BulatZiganshin · May 27, 2016, 10:25am

are you updated the drivers? it seems that cuda programs should be compiled on the fly from ptx by the drivers

cysin · May 27, 2016, 10:59am

I updated the drivers but did not recompile my program. Do I need to recompile?

BulatZiganshin · May 27, 2016, 11:56am

does you included ptx in the binaries? you may also try to compile cuda examples, with provided makefiles, just to check that the problem is not on your side

(i’m just a plain user, not an nvidia engineer)

cysin · May 27, 2016, 12:58pm

ptx should be in binaries(I am not sure). I am using driver 367.18 with cuda 7.5 on CentOS 7.2 . The cuda examples could run now. But my projects still have errors. I have recompiled my code but my kernel functions always return error code 8 which means the requested device function does not exist or is not compiled for the proper device architecture.
It’s weird.

Robert_Crovella · May 27, 2016, 1:01pm

sounds like you’re not compiling with PTX

cysin · May 27, 2016, 1:40pm

@txbob Does this matter? I have recompiled all my code. My code works all fine on old architecture. And one more question: is it for sure that 1080 can work with cuda 7.5 for now?

Robert_Crovella · May 27, 2016, 1:42pm

The only way a code compiled for CUDA 7.5 could work on a Pascal device is if:

You compile the code with embedded PTX
You have an appropriate driver (such as those that would be suitable for Pascal products) that can JIT-compile your code to run correctly on Pascal.

The above mechanism is how your sample code/projects are able to run successfully on Pascal.

Yes, it matters.

cysin · May 27, 2016, 1:48pm

@txbob Thanks for the prompt reply. Any idea about compiling with embedded PTX? I did a quick google search but seems unlucky. Should I wait for cuda 8 or continue to work it out?

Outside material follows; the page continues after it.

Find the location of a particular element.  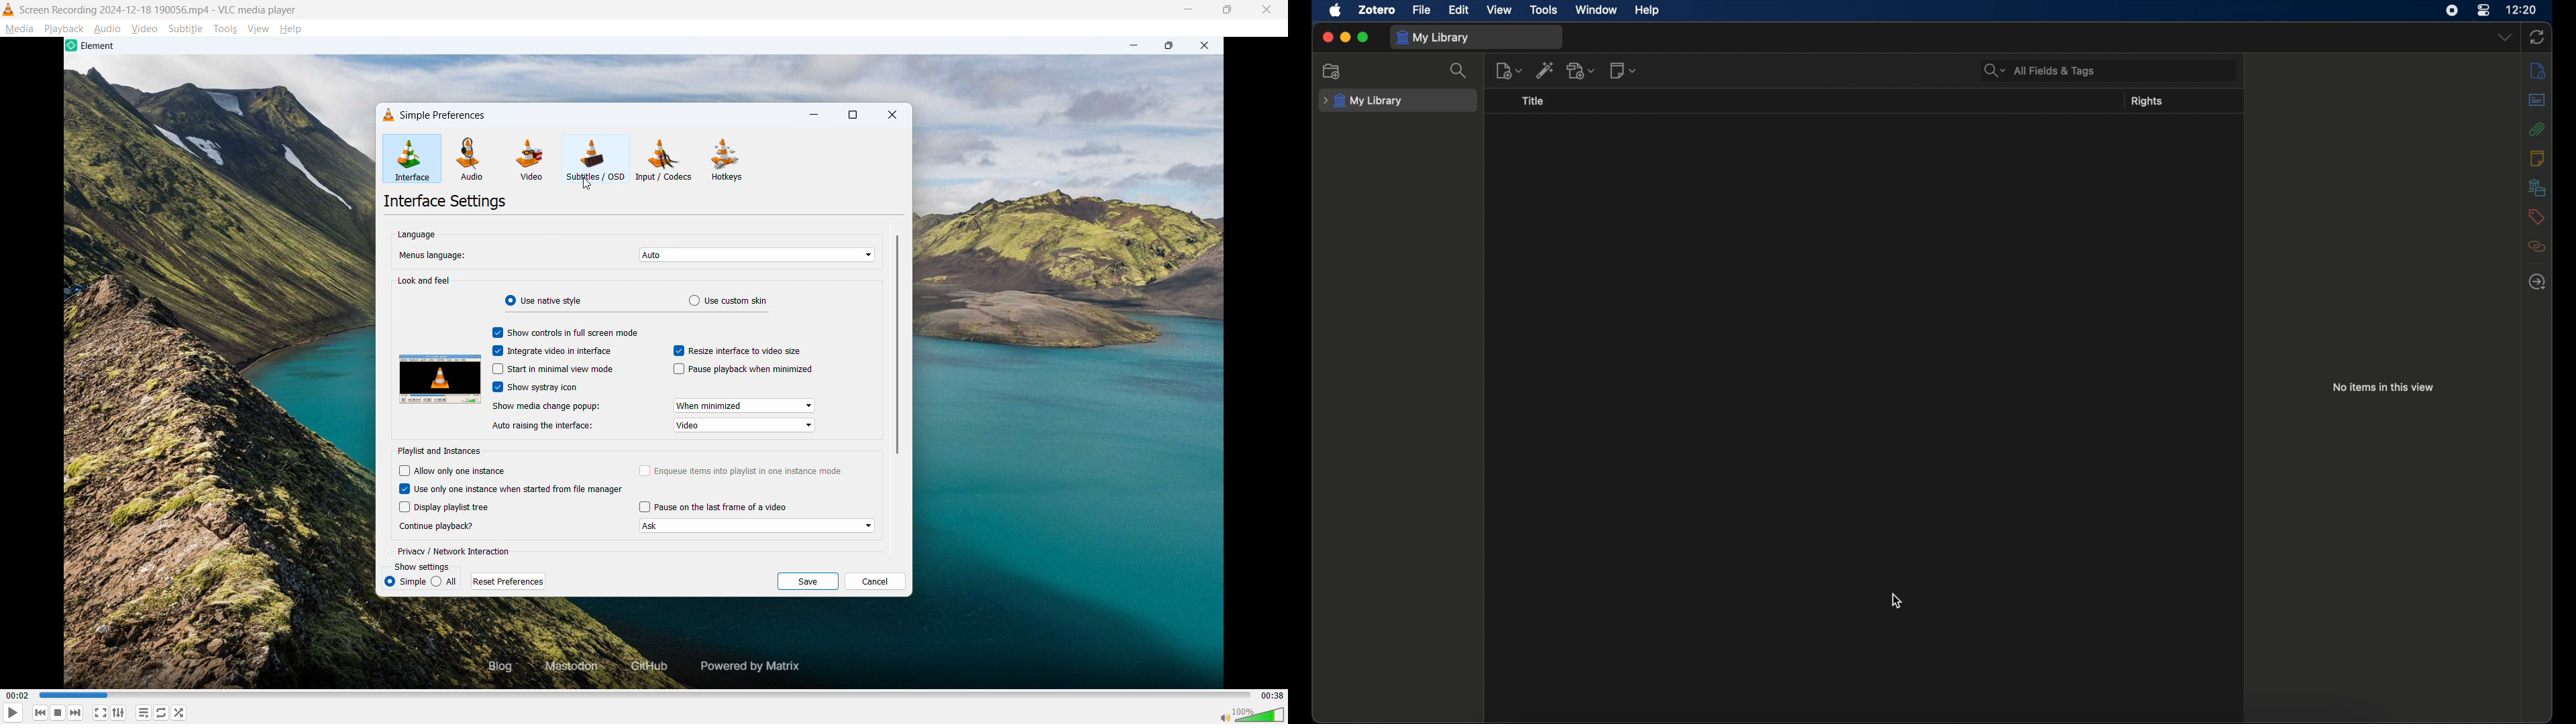

Input or codecs  is located at coordinates (664, 160).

Robert_Crovella · May 27, 2016, 1:56pm

It’s described in the nvcc manual:

http://docs.nvidia.com/cuda/cuda-compiler-driver-nvcc/index.html#virtual-architectures

Since you are running on linux, it may be as simple as:

nvcc -arch=sm_52 <your additional compile command line here>

cysin · May 27, 2016, 2:01pm

@txbob I am using camke and I am afraid I’ve already done this:

set(CMAKE_CXX_FLAGS "${CMAKE_CXX_FLAGS} -std=c++11 -s")
set(CUDA_NVCC_FLAGS "${CUDA_NVCC_FLAGS} --default-stream per-thread")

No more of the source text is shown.